No sex in this one.
Well now here's a thing. I have always said that you can never stop someone doing something they shouldn't, it is their choice and totally their decision. You can talk about it until you are blue in the face and then till the cows come home. Nothing will change that persons thought process and ultimate decision. They can be swayed or persuaded towards a choice but it is always theirs alone to make. It's only afterwards that the consequence of that decision is felt by those involved and of course affected by it. Those consequences just have to be lived with or dealt with in some way. In life we make decisions on a daily basis, some are trivial, like what to eat others not so and can have a far reaching effect.
I am one of those lucky ones, married, in full time work with healthy offspring, money is tight but then it's the same for everyone, always something that is needed and uses what little cash is available. Normally able to get a short holiday most summers. We have a reasonable sex life, making love a few times a.week which normally leaves us satisfied, won't set the world on fire but I understand that is normal after a few years. I have never had the need to stray and get a little strange, always thought the same was true of my wife.
We had a pretty good circle of friends and family, some from each of us, some neighbours, parents from the school our kids went to and of course some from our workplaces, some closer than others. All in all we were just a normal perhaps some would say boring couple.
One day changed that life a little for me and made me wonder.
I have always been a thinker, never a fighter. Always wanted a quite life and for the status quo to be in my world, some would even label me a coward.

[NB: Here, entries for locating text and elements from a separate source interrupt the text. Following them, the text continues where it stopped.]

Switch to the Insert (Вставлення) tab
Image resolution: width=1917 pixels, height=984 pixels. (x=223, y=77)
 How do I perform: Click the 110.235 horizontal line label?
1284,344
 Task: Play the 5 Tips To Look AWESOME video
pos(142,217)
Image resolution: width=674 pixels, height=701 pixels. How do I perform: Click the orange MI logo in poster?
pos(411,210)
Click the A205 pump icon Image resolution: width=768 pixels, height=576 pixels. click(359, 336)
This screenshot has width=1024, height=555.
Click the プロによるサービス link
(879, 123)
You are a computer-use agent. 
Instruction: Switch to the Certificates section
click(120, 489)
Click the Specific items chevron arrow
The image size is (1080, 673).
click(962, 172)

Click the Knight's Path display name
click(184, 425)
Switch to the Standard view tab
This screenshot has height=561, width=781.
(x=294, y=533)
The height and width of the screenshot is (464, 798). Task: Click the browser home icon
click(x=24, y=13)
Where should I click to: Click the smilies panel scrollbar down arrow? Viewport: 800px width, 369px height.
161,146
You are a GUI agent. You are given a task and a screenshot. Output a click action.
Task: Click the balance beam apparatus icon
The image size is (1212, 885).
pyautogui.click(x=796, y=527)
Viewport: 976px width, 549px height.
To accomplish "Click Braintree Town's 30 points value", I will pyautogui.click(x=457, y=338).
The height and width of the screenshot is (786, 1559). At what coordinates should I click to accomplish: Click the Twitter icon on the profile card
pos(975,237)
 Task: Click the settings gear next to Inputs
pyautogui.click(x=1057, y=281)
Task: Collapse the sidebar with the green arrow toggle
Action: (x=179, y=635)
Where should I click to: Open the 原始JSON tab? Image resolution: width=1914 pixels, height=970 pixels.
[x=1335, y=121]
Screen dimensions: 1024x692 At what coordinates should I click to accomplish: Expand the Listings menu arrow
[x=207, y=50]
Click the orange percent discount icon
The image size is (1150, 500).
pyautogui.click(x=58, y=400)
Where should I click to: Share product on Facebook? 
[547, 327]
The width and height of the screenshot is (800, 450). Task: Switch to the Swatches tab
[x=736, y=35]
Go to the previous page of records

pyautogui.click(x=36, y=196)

It is my habit to take a packed lunch with me to work, eat that lunch at or near my work station and then straight back to work afterwards. For a change I might sometimes take a walk round the car park (there is nowhere else to go) if the sun is shining, but more than often I stay inside and at work for the duration. Not sure really why I chose to do what I did that day and I still haven't said anything to anyone, even after after all these years was it just a coincidence?
What was different that day?
I decided to pop home for lunch, something I can never remember doing before, as I said, I always take a packed lunch, but today it was left abandoned at work and why I journeyed home is beyond me, perhaps my subconscious took over.
I arrived home and no, unlike some husbands arriving home unexpectedly I was not welcomed by a strange car in the drive or even one I recognised, the drive was empty, just as I had left it that morning.